▶ [PASSAGE SHOWN]
There will be a few pushes, including some that should fail on purpose to test if everything works as desired. Just tell me if I abuse the CI to much and I will find a different solution.
It is experimental for now but I need a PR so the CI runs.

▶ [AVAILABLE DATA]
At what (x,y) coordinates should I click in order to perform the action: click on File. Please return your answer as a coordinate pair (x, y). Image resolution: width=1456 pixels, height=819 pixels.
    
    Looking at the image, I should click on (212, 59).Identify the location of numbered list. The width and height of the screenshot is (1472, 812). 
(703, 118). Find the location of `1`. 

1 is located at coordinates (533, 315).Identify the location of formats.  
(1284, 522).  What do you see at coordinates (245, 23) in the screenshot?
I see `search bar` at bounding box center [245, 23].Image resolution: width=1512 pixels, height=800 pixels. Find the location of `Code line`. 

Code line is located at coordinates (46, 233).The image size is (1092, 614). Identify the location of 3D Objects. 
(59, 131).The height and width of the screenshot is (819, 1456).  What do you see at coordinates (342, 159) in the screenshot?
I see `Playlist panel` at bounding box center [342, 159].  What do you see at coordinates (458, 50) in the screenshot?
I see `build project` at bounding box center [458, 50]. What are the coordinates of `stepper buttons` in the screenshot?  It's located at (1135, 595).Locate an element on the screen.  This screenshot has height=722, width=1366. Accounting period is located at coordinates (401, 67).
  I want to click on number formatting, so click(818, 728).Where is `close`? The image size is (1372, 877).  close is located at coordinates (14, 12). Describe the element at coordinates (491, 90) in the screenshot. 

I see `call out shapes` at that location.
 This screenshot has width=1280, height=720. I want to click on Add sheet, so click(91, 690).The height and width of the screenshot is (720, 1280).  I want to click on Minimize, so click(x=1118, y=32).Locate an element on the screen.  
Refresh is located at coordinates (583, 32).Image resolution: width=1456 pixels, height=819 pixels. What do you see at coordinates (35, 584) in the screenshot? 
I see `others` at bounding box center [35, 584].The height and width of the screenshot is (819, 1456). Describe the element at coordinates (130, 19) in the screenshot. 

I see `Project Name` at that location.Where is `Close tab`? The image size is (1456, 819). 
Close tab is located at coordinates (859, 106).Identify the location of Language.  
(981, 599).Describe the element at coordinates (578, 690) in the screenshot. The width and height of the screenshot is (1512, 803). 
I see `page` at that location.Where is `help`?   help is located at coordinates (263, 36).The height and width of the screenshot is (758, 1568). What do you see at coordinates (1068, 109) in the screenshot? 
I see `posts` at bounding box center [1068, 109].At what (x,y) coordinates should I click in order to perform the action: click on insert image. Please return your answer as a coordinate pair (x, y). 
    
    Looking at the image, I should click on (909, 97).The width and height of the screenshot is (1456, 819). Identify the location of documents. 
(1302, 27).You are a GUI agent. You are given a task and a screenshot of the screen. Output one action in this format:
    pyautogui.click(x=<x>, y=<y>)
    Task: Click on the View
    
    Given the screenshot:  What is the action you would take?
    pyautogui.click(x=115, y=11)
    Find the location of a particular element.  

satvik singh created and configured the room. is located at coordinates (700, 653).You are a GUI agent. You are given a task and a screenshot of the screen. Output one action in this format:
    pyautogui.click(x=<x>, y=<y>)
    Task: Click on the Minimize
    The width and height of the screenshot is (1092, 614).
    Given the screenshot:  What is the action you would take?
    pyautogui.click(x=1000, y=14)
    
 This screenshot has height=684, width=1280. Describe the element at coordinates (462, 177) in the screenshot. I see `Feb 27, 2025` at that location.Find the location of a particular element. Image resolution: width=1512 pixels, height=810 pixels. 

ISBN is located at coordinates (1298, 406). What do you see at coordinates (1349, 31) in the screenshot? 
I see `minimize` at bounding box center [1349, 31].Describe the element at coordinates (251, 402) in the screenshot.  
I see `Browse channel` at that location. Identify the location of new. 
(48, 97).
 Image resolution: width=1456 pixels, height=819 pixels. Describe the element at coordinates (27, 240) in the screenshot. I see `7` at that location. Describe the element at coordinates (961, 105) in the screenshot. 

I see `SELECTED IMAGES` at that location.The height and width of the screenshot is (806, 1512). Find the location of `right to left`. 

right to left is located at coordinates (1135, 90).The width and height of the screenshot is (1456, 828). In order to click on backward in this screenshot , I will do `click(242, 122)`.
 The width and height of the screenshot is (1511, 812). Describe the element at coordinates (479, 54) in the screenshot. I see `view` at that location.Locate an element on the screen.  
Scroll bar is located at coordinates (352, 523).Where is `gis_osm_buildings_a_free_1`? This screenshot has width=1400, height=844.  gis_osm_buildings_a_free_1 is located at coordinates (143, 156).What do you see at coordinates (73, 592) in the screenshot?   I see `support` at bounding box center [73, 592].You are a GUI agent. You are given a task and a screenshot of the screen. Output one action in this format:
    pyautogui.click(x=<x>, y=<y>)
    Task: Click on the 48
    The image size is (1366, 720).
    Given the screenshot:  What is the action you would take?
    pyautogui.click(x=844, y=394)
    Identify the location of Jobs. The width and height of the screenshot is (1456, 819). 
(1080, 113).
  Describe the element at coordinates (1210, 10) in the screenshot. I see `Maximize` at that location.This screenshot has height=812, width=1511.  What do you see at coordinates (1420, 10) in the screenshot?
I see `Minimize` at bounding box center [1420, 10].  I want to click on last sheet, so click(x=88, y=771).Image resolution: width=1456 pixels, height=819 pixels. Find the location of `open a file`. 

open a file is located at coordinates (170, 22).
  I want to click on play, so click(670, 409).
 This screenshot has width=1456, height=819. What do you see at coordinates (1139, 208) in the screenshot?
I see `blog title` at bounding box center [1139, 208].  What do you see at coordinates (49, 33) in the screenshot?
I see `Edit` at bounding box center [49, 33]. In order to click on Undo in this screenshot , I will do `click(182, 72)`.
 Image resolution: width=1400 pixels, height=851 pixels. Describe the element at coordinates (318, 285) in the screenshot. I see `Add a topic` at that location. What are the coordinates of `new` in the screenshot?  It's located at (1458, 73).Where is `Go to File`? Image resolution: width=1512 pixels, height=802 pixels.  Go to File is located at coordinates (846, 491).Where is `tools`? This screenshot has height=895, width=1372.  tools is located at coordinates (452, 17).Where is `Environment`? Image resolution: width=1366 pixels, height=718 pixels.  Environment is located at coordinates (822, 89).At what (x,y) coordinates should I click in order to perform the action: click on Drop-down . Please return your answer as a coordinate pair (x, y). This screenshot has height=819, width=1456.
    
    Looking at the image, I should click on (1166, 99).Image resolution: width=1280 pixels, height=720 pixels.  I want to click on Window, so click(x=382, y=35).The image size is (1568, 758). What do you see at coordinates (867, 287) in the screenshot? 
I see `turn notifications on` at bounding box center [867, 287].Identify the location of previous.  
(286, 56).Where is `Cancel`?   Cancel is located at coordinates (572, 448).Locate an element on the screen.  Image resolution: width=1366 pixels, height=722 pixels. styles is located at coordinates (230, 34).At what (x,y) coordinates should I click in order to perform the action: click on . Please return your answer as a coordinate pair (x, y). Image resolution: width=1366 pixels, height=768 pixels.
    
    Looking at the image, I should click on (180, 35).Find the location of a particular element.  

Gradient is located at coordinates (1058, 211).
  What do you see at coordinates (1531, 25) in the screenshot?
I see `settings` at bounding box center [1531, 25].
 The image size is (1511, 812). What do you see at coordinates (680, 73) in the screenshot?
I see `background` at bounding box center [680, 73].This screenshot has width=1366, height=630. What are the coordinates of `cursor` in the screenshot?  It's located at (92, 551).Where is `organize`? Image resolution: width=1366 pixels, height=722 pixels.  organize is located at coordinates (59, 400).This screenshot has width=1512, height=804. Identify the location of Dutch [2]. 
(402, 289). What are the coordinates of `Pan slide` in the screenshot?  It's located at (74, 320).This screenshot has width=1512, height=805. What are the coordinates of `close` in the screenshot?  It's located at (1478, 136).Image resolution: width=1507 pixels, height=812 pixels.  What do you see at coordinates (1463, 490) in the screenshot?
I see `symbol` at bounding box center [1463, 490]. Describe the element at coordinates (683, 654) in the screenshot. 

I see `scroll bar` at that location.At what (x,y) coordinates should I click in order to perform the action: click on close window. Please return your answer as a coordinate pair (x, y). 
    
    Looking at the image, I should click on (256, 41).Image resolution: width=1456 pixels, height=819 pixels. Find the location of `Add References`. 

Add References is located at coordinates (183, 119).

▶ [REQUIRED ACTION] Please say why, according to the pull request note, some of the pushes should fail on purpose.

▶ [YOUR RESPONSE] To test if everything works as desired.